(Stored data entries)

┏━━

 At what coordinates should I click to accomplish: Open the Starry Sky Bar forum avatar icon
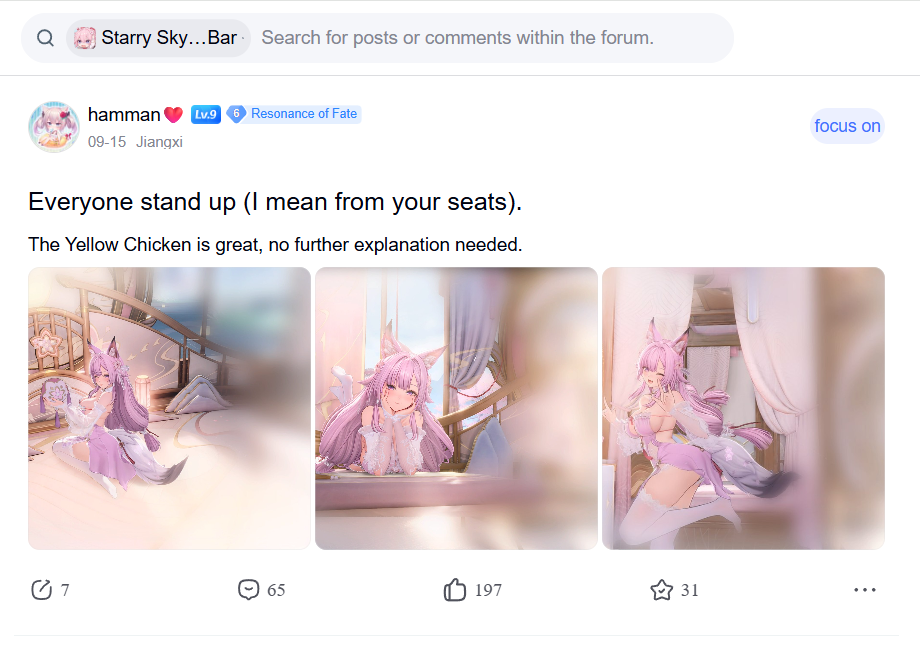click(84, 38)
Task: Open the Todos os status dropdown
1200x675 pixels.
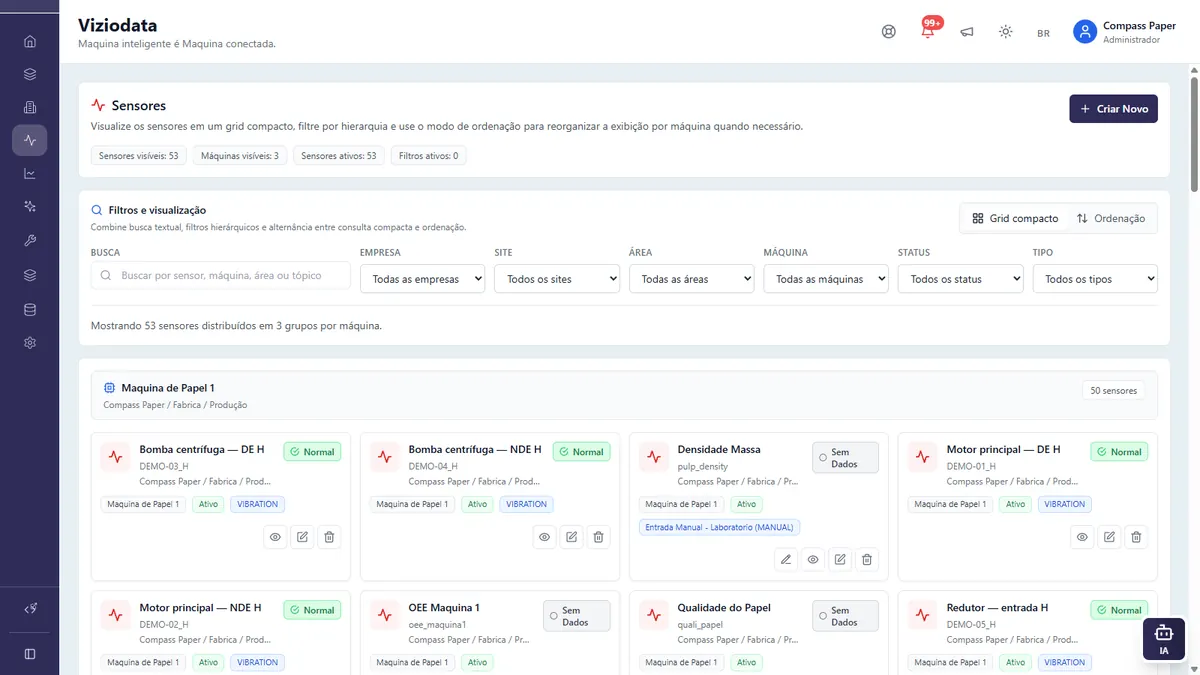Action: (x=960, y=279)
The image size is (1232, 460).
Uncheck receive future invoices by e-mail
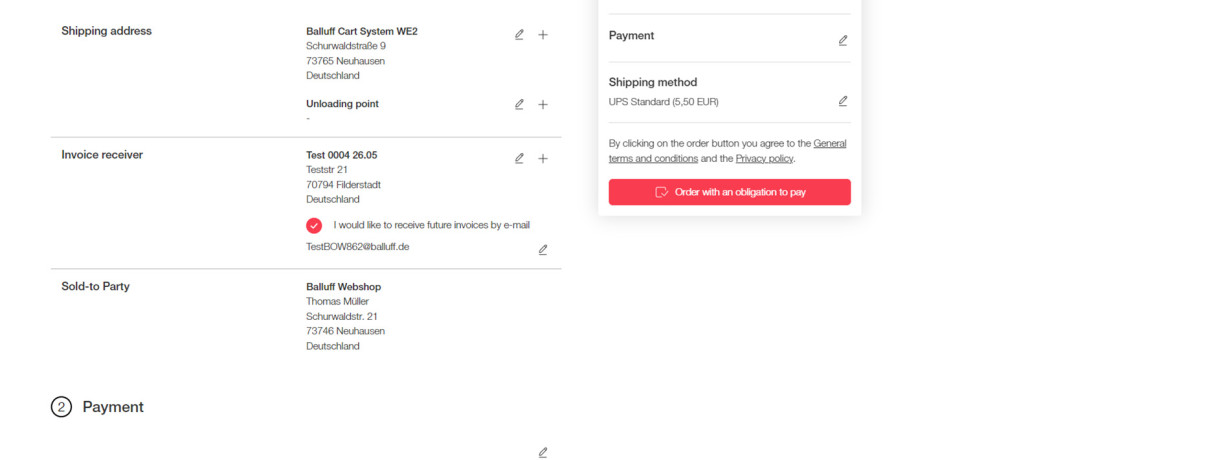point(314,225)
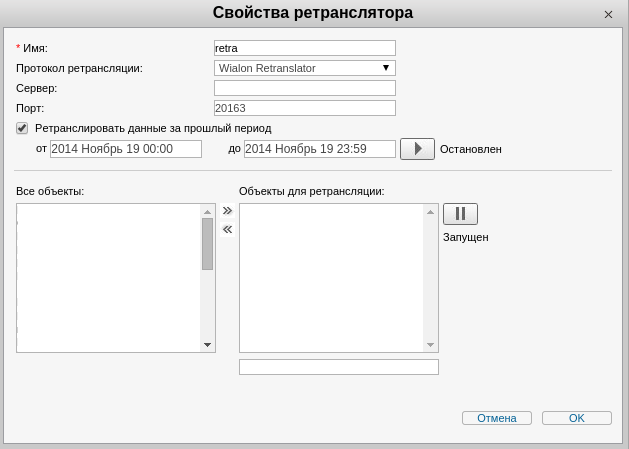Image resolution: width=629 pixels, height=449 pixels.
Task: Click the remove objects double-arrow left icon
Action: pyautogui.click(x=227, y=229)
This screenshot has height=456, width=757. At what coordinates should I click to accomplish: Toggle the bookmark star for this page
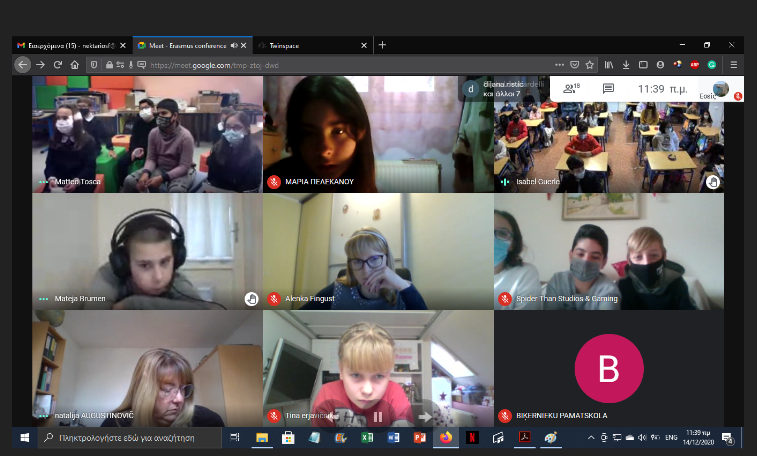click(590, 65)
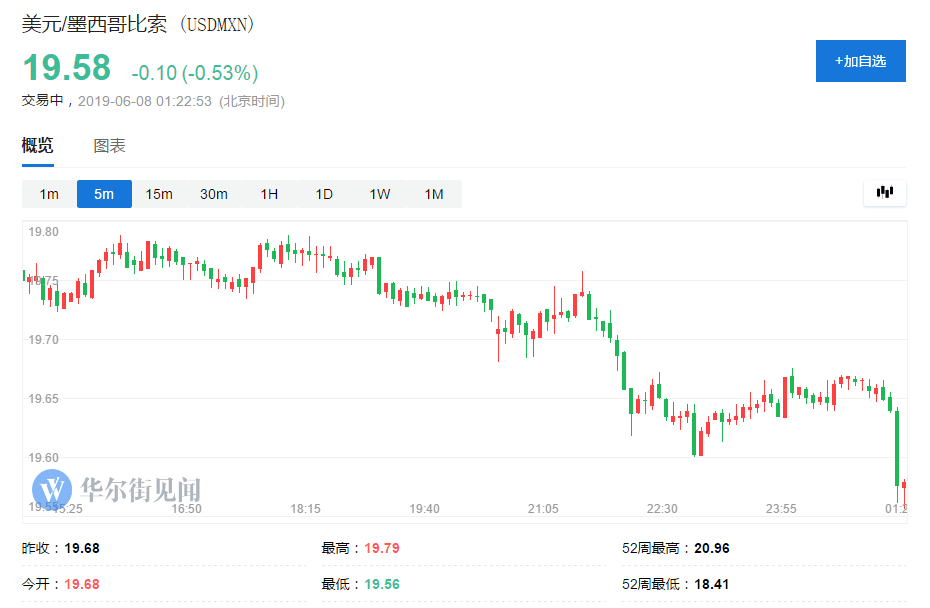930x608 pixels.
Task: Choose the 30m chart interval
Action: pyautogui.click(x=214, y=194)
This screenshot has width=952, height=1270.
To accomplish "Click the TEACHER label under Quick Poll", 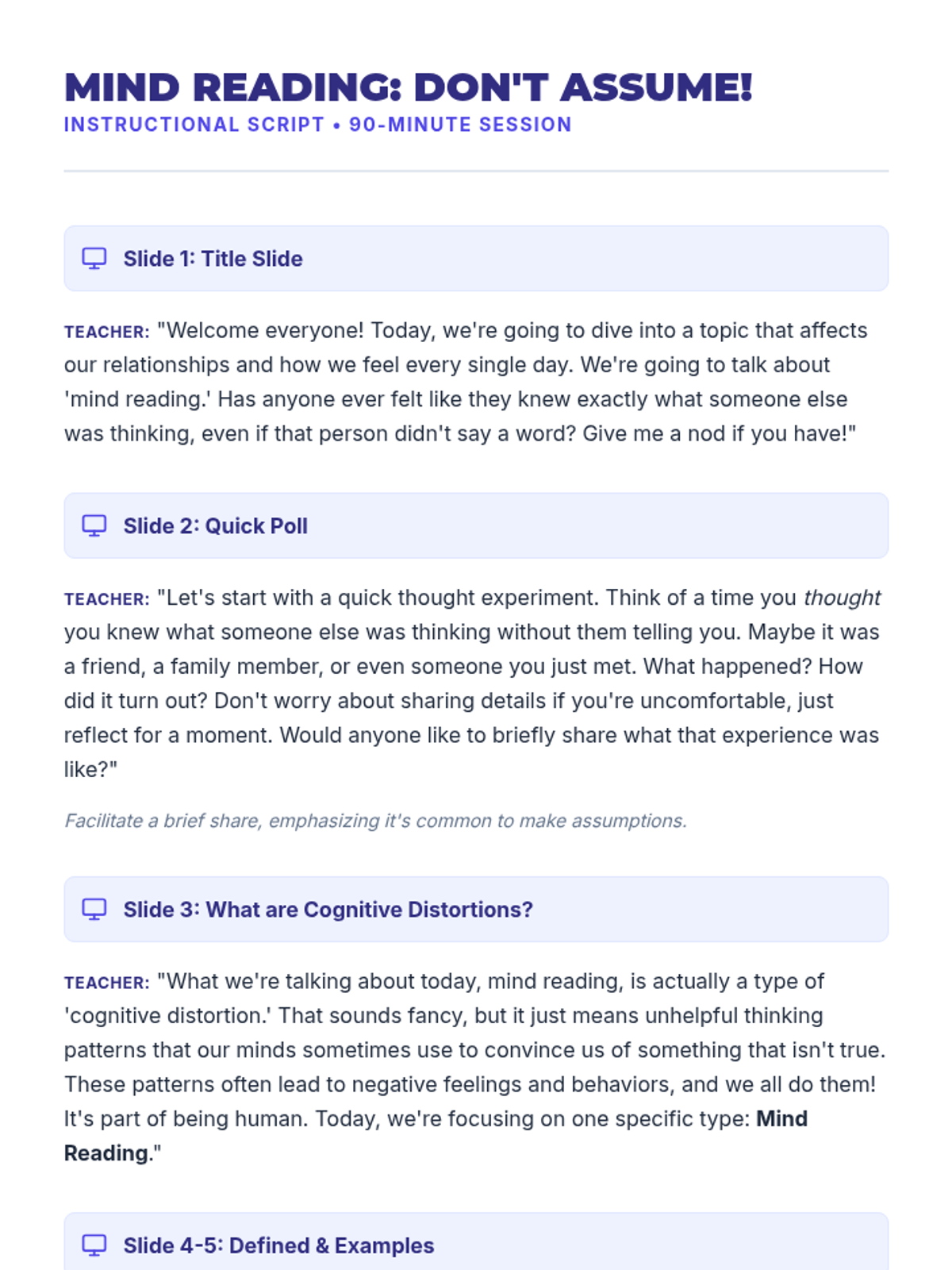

┗━━

■ **What is expected**: The data is to be printed again exactly, but without its pictures.

■ **Finished task**:
 At what coordinates should I click to accomplish: Open the Starry Sky Bar forum avatar icon
click(84, 38)
Task: Open the Todos os status dropdown
1200x675 pixels.
Action: (x=960, y=279)
The image size is (1232, 460).
Uncheck receive future invoices by e-mail
point(314,225)
Image resolution: width=629 pixels, height=449 pixels.
Task: Click the remove objects double-arrow left icon
Action: pyautogui.click(x=227, y=229)
This screenshot has height=456, width=757. At what coordinates should I click to accomplish: Toggle the bookmark star for this page
click(590, 65)
930x608 pixels.
Task: Choose the 30m chart interval
Action: pyautogui.click(x=214, y=194)
This screenshot has width=952, height=1270.
To accomplish "Click the TEACHER label under Quick Poll", 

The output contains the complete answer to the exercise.